Batch Inference V2#

A function for inferring given input through a given model while producing a Result Set and performing Data Drift Analysis.

In this notebook we will go over the function’s docs and outputs and see an end-to-end example of running it.

  1. Documentation

  2. Results Prediction

  3. Data Drift Analysis

  4. End-to-end Demo

1. Documentation#

Perform a prediction on a given dataset with the given model. Can perform drift analysis between the sample set statistics stored in the model to the current input data. The drift rule is the value per-feature mean of the TVD and Hellinger scores according to the thresholds configures here. When performing drift analysis, this function either creates or update an existing model endpoint record (depends on the provided endpoint_id).

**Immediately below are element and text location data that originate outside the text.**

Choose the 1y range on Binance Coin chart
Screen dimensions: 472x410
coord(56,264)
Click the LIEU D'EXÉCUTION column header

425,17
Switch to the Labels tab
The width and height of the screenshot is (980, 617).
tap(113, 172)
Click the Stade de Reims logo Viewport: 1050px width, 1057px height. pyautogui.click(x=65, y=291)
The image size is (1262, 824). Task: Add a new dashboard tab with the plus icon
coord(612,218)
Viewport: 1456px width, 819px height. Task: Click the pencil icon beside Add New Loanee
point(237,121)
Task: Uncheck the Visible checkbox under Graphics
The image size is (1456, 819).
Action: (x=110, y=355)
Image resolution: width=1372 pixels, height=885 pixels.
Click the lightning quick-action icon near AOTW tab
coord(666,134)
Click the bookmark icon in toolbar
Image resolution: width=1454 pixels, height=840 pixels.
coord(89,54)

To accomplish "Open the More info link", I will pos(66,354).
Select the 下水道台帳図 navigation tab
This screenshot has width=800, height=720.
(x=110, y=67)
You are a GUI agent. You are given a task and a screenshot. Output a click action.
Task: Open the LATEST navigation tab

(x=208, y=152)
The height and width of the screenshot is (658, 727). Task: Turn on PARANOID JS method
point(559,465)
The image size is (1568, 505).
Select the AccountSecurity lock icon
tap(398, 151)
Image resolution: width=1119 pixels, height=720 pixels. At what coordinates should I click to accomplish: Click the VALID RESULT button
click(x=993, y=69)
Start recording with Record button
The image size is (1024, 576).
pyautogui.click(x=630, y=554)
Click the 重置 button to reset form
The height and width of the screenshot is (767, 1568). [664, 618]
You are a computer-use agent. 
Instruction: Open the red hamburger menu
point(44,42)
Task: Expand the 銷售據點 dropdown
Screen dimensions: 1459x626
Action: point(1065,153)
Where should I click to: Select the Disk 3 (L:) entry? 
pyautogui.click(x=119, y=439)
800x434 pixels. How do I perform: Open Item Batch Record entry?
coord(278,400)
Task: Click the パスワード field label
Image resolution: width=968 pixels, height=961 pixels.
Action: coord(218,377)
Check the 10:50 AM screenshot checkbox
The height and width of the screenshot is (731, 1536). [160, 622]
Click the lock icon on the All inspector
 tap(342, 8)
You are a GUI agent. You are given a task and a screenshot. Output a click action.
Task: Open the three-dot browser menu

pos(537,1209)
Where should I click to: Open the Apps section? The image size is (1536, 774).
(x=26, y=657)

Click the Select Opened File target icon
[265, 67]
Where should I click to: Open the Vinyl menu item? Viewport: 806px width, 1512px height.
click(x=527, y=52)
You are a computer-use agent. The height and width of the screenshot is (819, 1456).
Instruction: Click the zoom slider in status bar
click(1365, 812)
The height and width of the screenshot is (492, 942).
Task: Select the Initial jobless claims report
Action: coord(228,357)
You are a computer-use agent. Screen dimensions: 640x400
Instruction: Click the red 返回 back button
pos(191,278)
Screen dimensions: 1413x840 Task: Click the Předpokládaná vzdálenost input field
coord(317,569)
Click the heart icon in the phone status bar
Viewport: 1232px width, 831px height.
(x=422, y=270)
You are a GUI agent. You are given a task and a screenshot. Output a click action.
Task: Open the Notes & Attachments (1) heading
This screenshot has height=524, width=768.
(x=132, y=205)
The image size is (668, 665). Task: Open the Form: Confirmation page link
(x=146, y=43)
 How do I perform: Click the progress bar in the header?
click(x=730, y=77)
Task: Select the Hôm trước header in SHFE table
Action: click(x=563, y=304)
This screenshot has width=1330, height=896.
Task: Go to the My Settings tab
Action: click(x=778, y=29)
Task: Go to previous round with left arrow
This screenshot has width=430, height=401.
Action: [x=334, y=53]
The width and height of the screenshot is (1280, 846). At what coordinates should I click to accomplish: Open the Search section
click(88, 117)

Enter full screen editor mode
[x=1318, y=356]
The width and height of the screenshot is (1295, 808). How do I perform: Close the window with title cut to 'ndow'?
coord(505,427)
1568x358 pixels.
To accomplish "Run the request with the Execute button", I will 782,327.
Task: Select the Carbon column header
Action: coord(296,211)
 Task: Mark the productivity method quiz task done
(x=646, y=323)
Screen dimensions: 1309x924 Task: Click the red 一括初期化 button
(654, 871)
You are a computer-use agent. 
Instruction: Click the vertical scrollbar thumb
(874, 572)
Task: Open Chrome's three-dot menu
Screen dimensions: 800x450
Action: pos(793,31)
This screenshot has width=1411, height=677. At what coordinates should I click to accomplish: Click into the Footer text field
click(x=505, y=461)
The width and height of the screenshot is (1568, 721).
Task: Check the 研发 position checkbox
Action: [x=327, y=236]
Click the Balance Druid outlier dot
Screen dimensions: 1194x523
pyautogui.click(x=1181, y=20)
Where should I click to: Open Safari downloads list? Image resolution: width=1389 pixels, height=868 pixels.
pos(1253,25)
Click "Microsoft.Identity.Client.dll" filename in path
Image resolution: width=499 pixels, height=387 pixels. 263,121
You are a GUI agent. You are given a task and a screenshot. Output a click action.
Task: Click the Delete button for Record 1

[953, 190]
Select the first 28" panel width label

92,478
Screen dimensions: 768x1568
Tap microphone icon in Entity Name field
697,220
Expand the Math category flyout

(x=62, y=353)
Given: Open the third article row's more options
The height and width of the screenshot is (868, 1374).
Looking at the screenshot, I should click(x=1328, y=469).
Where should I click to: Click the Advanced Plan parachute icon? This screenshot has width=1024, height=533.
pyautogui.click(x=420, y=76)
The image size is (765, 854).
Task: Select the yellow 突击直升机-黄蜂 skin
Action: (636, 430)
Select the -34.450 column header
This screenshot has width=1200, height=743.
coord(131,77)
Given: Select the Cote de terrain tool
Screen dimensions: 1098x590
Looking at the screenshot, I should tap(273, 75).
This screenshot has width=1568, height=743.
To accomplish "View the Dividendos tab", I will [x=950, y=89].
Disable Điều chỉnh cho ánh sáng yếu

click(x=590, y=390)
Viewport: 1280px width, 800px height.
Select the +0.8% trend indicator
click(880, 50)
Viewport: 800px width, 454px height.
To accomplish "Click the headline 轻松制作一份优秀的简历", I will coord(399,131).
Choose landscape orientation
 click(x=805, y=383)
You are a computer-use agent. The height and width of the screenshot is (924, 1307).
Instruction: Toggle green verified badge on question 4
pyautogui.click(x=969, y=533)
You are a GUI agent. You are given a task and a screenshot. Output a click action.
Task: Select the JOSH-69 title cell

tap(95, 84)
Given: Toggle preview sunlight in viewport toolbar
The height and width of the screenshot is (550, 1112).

At the moment, this function is supported for mlrun>=1.5.0 versions.

1.1. Parameters:#

1.1.1 Batch Infer Parameters:#

  • context: mlrun.MLClientCtx

    An MLRun context.

  • dataset: Union[mlrun.DataItem, list, dict, pd.DataFrame, pd.Series, np.ndarray]

    The dataset to infer through the model.

    • Can be passed in inputs as a dataset artifact / Feature vector URI.

    • Or, in parameters as a list, dictionary or numpy array.

  • model_path: Union[str, mlrun.DataItem]

    Model store uri (should start with store://). Provided as an input (DataItem). To generate a valid model store URI, please log the model before running this function. If endpoint_id of existing model endpoint is provided, make sure that it has a similar model store path, otherwise the drift analysis won’t be triggered.

  • drop_columns: Union[str, List[str], int, List[int]] = None

    A string / integer or a list of strings / integers that represent the column names / indices to drop. When the dataset is a list or a numpy array this parameter must be represented by integers.

  • label_columns: Union[str, List[str]] = None

    The target label(s) of the column(s) in the dataset. These names will be used as the column names for the predictions. The label column can be accessed from the model object, or the feature vector provided if available. The default name is "predicted_label_i" for the i column.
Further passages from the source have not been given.